Preconceptions and Learning
One of Kirstie's comments was that a relative tried to teach her to knit when she was wee but gave up because Kirsty was left-handed. From this Kirsty was left with the impression that left-handers can't knit and so never had a go until making that programme. I'm right-handed but both my aunt and my granny tried to teach me to knit when I was little. They were both lefties, it didn't work! But I learned at primary school so that was okay.
However the downside of learning at school was that I'm not very confident of my knitting abilities, possibly because I hated it at school (the class was weekly torture as far as I was concerned) and possibly because I associate it with there being a right and a wrong way to do things. Therefore I'm unadventurous with knitting, reluctant to experiment. Oddly though with every other textiley thing I've tried - naalbinding, braiding of various types, crochet, weaving, sprang - I've worked from diagrams or written instructions (mainly things I've found online) and just had a go, not worrying about what was 'right' or 'wrong', just seeing what seems to work. Or not in the case of tablet weaving. I keep meaning to go back to that! But the point is I had a go.
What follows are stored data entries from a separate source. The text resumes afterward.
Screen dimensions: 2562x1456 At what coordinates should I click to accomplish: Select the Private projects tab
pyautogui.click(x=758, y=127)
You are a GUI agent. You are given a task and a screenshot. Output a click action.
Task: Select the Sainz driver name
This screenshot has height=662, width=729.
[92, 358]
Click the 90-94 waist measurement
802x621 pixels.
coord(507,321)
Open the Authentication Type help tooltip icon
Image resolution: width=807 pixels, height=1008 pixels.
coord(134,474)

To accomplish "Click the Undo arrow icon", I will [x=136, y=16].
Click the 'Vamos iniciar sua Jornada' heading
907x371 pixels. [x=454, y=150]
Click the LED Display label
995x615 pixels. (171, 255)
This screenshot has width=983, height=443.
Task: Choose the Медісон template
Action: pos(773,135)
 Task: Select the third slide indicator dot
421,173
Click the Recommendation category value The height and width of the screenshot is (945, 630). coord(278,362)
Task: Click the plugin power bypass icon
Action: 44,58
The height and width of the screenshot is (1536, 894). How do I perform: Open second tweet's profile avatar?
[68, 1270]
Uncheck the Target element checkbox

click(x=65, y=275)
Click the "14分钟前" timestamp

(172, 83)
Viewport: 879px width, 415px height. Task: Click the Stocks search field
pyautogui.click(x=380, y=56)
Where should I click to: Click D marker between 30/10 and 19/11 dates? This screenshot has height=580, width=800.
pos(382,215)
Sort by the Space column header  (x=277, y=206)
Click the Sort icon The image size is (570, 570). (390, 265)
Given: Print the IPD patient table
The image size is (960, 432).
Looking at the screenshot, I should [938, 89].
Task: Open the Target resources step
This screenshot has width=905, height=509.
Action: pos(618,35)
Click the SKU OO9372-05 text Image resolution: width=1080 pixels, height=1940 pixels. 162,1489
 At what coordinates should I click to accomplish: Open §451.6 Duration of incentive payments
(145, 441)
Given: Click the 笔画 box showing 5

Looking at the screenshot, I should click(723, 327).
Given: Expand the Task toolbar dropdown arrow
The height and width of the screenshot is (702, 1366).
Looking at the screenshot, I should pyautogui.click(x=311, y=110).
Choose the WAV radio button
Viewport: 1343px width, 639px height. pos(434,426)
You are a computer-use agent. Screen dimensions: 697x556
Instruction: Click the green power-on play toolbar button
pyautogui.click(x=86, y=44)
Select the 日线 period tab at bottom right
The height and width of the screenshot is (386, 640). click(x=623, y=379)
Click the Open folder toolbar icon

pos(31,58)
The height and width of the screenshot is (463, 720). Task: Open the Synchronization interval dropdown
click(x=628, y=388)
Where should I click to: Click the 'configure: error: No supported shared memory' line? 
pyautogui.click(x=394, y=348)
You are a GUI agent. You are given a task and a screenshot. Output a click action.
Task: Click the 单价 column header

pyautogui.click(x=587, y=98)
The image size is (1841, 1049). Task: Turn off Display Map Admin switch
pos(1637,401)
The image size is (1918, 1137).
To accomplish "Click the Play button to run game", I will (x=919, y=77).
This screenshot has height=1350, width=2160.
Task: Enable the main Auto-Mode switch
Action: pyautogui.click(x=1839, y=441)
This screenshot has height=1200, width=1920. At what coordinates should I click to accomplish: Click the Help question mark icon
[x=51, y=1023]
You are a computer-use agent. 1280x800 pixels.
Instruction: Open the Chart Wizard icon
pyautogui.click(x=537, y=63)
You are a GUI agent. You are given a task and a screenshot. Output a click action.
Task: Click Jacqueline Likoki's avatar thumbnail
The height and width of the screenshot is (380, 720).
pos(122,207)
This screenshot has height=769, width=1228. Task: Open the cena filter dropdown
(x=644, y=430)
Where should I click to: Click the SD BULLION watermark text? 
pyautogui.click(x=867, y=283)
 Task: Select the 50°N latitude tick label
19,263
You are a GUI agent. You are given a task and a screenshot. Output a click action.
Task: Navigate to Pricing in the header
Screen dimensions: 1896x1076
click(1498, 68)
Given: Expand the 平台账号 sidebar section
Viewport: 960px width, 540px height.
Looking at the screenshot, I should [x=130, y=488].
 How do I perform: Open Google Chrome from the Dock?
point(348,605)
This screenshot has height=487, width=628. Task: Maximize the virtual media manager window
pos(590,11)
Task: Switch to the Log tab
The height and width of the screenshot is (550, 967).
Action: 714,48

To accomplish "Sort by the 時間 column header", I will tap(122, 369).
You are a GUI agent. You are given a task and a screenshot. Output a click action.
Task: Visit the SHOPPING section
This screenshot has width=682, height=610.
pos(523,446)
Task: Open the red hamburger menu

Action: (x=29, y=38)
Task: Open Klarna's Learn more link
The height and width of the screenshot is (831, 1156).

It wasn't the teaching of knitting that was in any way at fault - looking back it's pretty impressive that Mrs Manson could take a bunch of largely disinterested eight-year-olds and teach us enough of the basics that we'd be tackling Fair Isle projects within two years. I think it's more to do with the way we learned anything at school at that point (and this may have changed with new teaching methods or it may be just the way primary-age children think) - it was all quite black and white, and experimentation although not actually discouraged was not really encouraged either. So it's only since I've taken up knitting more enthusiastically in recent years that I've learned new things. Things as mundane as other methods of casting on. I learned the long-tail cast-on so always used that, but it's so handy to know other ways. I'd never tried lace-knitting until last year, a full 30 years since I started knitting! It's partly having more interest now, but it's also down to consciously reminding myself to have a go.
Liking to learn new things
This is the positive side of what my mother has always referred to as my 'butterfly mind'. There's always something new to learn or try. The negative side of course is the number of unfinished objects in my various knitting bags!
The Mystifying Knitting
My Beloved is occasionally disparaging of my knitting, but more often when he comments it's with an air of being faintly impressed with it - it's something technical that he can't do or understand. Bear in mind that he's a Software Engineer, a programmer, a proper geek. He installs Linux on things for fun, then slags it off, all the while referring to it as Lunix. He reads xkcd and understands all the jokes. But he's impressed by two sticks (or one or four or five) and some yarn. He was even more impressed when I gave him a list, as requested, of Things I Might Like For My Birthday and he became aware of the technicalities of needle choice. This was prompted by KnitPro interchangeable circs - he asked about them and I started telling him about the various types of needle there are, the properties of different types of material in needles (metal vs. bamboo vs. plastic) and so forth. He looked both put out and impressed that I was a tech geek too, just in my own field. He is equally mystified by the fact that I can read music, and pick out the Iggle-Piggle song on the piano by ear. Funny old world innit?
To get back to Kirsty, seeing her struggle with the basics of knitting when she's so clearly competent and knowledgable in other fields was oddly reassuring to me. Compared with a complete novice I must seem fairly competent and confident - to non-knitters it must seem we have weird arcane (and pointless?) knowledge, possibly the reason my husband refers to my knitting group as the Coven.
So what shall I learn next?
1 comment:
If you fancy patchwork, there is one group in Paisley/Renfrew somewhere that my Mum has been to (she's the serious quilter in the family) and found very friendly. There's also a fantastic shop she makes me take her to out Milngavie way called Kaleidoscope (http://www.kalquilts.com/)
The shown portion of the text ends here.